(Given information Opens)

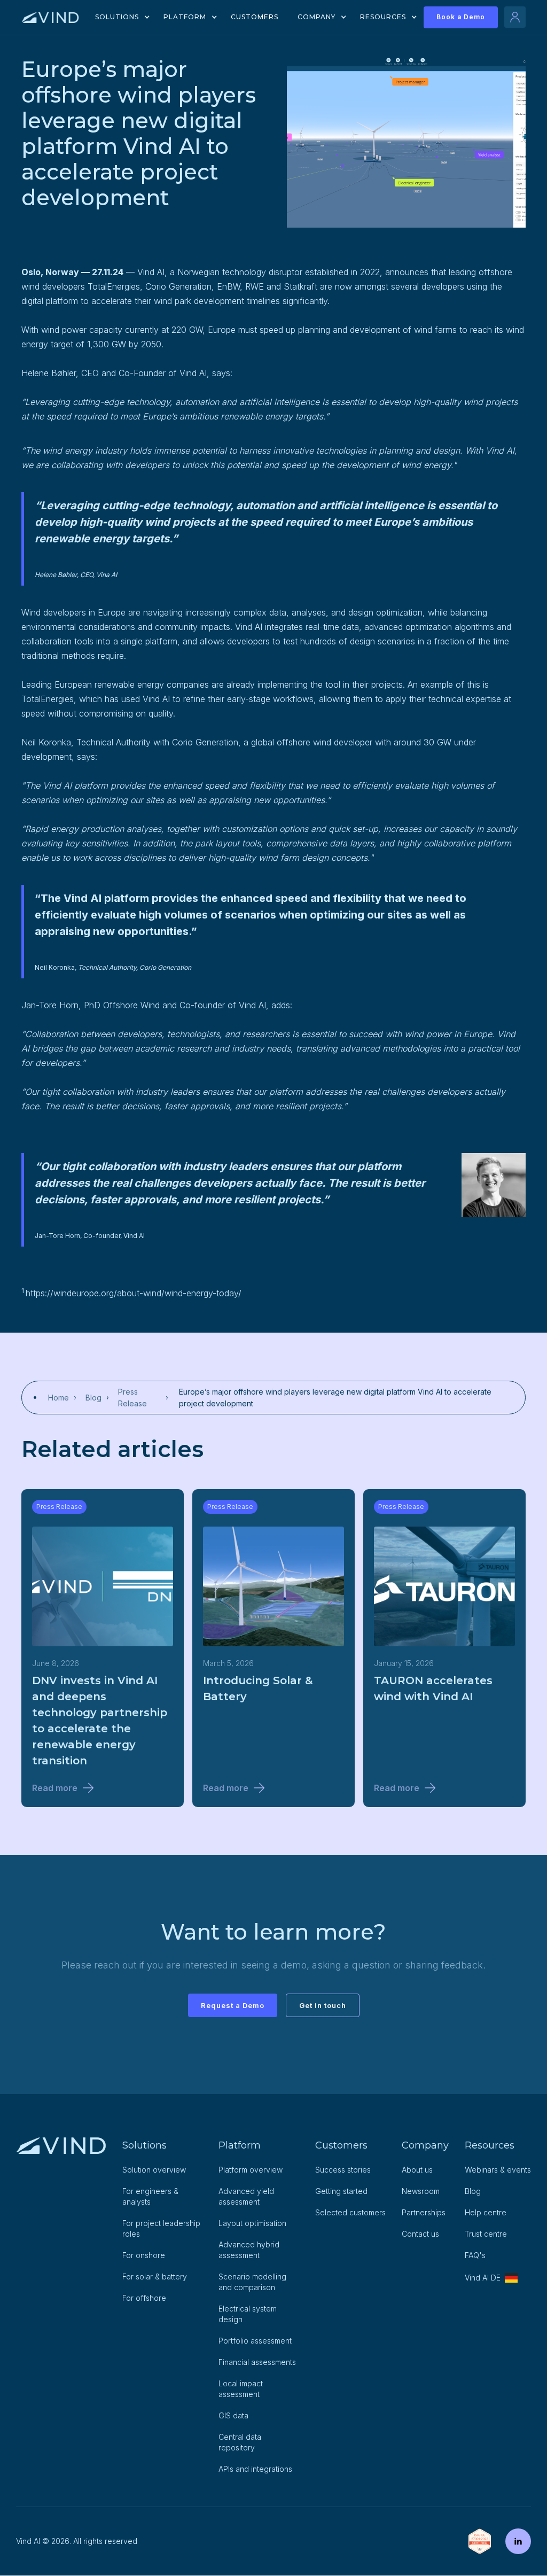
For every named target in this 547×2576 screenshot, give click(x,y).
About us (417, 2169)
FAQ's (475, 2255)
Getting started (341, 2191)
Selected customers (350, 2212)
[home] (50, 17)
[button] (118, 17)
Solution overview (154, 2169)
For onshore (143, 2255)
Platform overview (250, 2169)
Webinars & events (498, 2169)
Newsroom (421, 2191)
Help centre (485, 2212)
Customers (254, 17)
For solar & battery (154, 2276)
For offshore (144, 2297)
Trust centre (486, 2233)
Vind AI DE (483, 2277)
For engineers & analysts (150, 2196)
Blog (473, 2191)
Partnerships (424, 2212)
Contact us (420, 2233)
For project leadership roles (161, 2228)
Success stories (343, 2169)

(Given information Closes)

* _Task statement_: Quote the entries in full. Any image among them is to be omitted from the copy.

* _Your response_:
For every named target in this 547×2576 screenshot, give click(x,y).
About us (417, 2169)
FAQ's (475, 2255)
Getting started (341, 2191)
Selected customers (350, 2212)
[home] (50, 17)
[button] (118, 17)
Solution overview (154, 2169)
For onshore (143, 2255)
Platform overview (250, 2169)
Webinars & events (498, 2169)
Newsroom (421, 2191)
Help centre (485, 2212)
Customers (254, 17)
For solar & battery (154, 2276)
For offshore (144, 2297)
Trust centre (486, 2233)
Vind AI DE (483, 2277)
For engineers & analysts (150, 2196)
Blog (473, 2191)
Partnerships (424, 2212)
Contact us (420, 2233)
For project leadership roles (161, 2228)
Success stories (343, 2169)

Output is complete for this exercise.